How ISO 27001 and Best Practice Frameworks Can Help

Much of the above advice tallies with the recommendations of the ASD’s Strategies to Mitigate Cyber Security Incidents. The Essential Eight is a pared-down list which will be more manageable for smaller organisations and those lower down on the cyber-maturity scale.

However, larger organisations may also benefit from ISO 27001 compliance. This globally recognised standard sets out the requirements for an information security management system (ISMS). Compliance can help improve baseline security and provide assurances that critical assets are protected across 93 controls grouped under organisational, people, physical and technological.

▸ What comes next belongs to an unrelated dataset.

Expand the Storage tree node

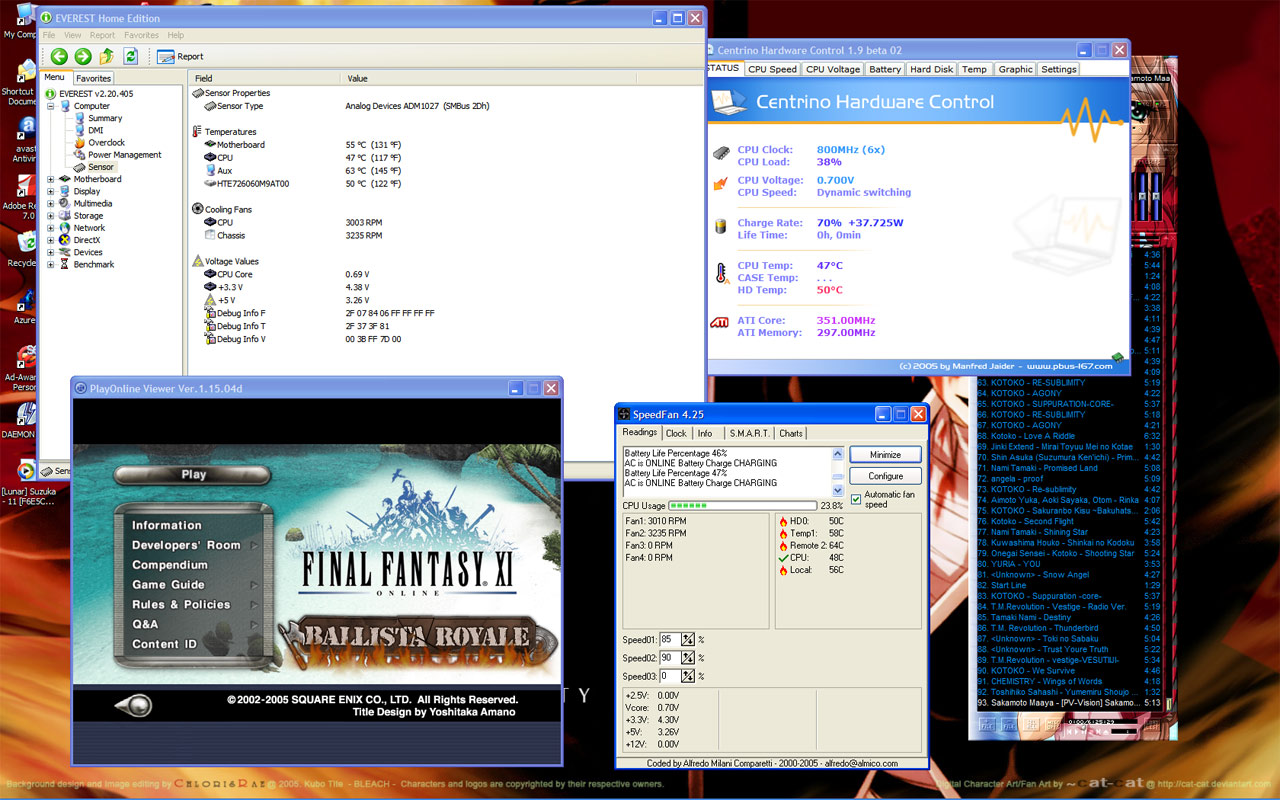click(x=51, y=216)
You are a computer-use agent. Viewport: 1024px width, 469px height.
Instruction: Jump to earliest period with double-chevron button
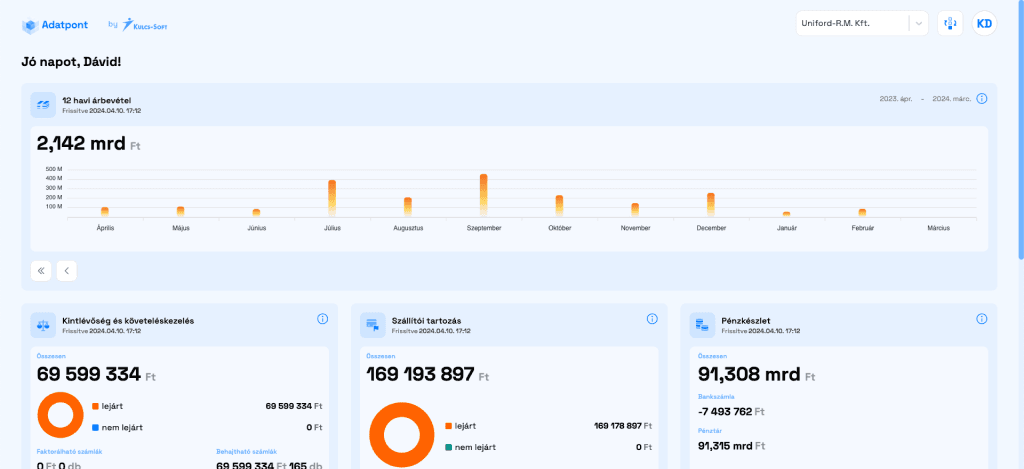click(x=41, y=270)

“Australian businesses need support both to defend against common threats and develop their cyber confidence,” argues CyberSmart CEO, Jamie Akhtar. “Standards like ISO 27001 can help them do this by allowing them to build a culture of continuous improvement for their cybersecurity practices – ultimately making them and Australia better equipped to combat cyber-threats.”

If the government is going to meet its “world-leading” ambitions, Australian organisations will need to get proactive about mitigating cyber risk. Industry frameworks and standards can be an important ally on this journey.

“Whether it be ISO 27001 compliance, the Essential Eight, NIST or any other framework, every organisation needs to find the most appropriate one that aligns with their organisation,” concludes KnowBe4’s Jayne.